Will Philly Get a New Casino?

The eventual winner, expected sometime later this year, will have the right to build the second casino in Philadelphia.

Six applicants for Philadelphia's second and final casino license are making their pitches to state officials.
 
The morning presenters include the company that owns Xfinity Live, an entertainment complex near Philadelphia's three sports stadiums. The company says a casino there would add 2,000 direct and indirect jobs and yield $130 million in state and local taxes.
 
Competitor Penn National Gaming, based near Reading, wants to build a Hollywood-brand casino in the stadium district.
 
And casino operator Steve Wynn is scheduled to push for a location just north of downtown, in the city's Fishtown neighborhood.
 
The 2004 state gambling law calls for two casinos in Philadelphia, one of which, Sugarhouse Casino, is up and running.
 
The Pennsylvania Gaming Control Board revoked the second license for a long-stalled Foxwoods project in 2010.

The daylong hearing at the convention center Tuesday gives each applicant about 45 minutes to showcase their casino plans. The eventual winner, expected sometime later this year, will have the right to build the second casino in Philadelphia.
 
This is the second go-round for the gaming board, after it granted a Philadelphia license to a Foxwoods-backed group in 2006, then revoked it four years later amid financial and political challenges for the developers.

 
This time, more suitors have come calling, promising hundreds of millions of dollars in investment and the creation of a tourist attraction that would bring an economic boost to the city and the state.
 
The applicants are backed by Watche Manookian, the London-based businessman who owns Parx casino and racetrack in the Philadelphia suburb of Bensalem; international casino mogul Steve Wynn and his Las Vegas-based company Wynn Resorts Ltd.; two local real estate developers, separately, Bart Blatstein and Ken Goldenberg; the Wyomissing, Pa.-based casino and racetrack operator Penn National Gaming Inc.; and Joe Procacci, who founded a Philadelphia-based wholesale fruit and vegetable distributor.
 
Three of the bidders -- the groups backed by Penn National, Procacci and Manookian -- have offered plans to build casinos in South Philadelphia, in or near the city's sports stadium complex.

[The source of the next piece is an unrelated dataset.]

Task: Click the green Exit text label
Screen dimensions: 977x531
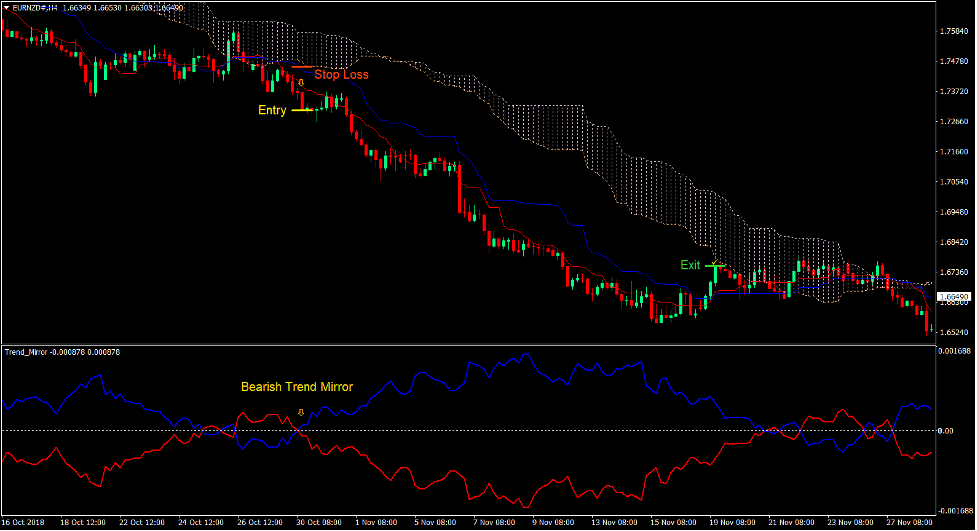Action: tap(690, 265)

Wynn wants to build on the Delaware River waterfront just north of Center City, near where the city's first casino, SugarHouse, already is operating. Goldenberg is targeting a casino for a parking lot near the city's historic district, while Blatstein's plan is to build at the iconic white tower that formerly housed The Philadelphia Inquirer and Philadelphia Daily News.

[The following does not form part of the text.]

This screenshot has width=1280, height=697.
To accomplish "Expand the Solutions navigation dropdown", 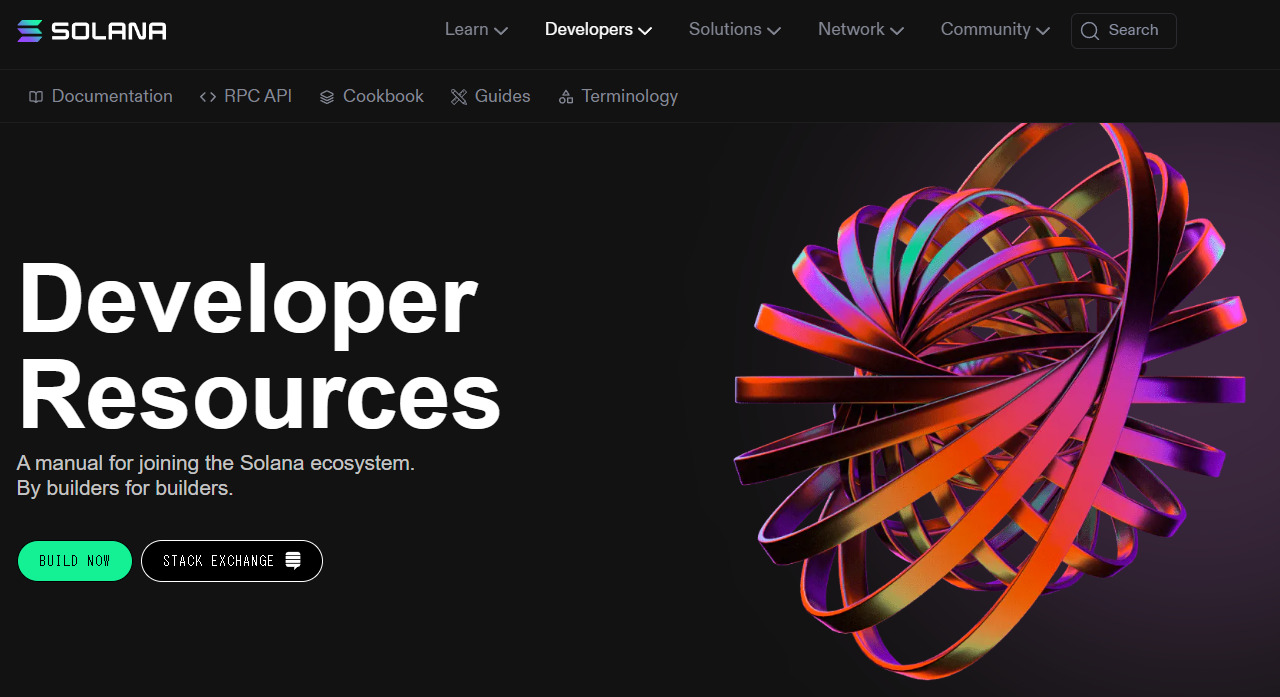I will (734, 30).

PROPOSED PHILADELPHIA CASINO LOCATIONS 


View Proposed Casino Sites in Philadelphia in a larger map

A spokesman for Mayor Michael Nutter said Monday that the process is at an early stage and that he is gathering information on the applicants and their proposals. 
 
In March, people can start submitting written comments to the gaming board, and it expects to hold two days of hearings in April to gather public input, gaming board spokesman Doug Harbach said. More hearings are expected after that as board members try to determine which applicant has the strongest plan. 
 
Eventually, the seven-member gaming board must vote to determine the winner. The governor appoints three gaming board members while the Democratic and Republican leaders of the state House and Senate each appoint one member. Under the law, all four legislative appointees and at least one of the gubernatorial appointees must agree on the winner. 
 
There is only one Philadelphia resident on the board, Jim Ginty, the former president of AT&T Pennsylvania. 
 
The state's 2004 law legalizing casino-style gambling authorized 14 casinos, including two in Philadelphia. Currently, 11 casinos are operating in Pennsylvania, four of them in the Philadelphia region.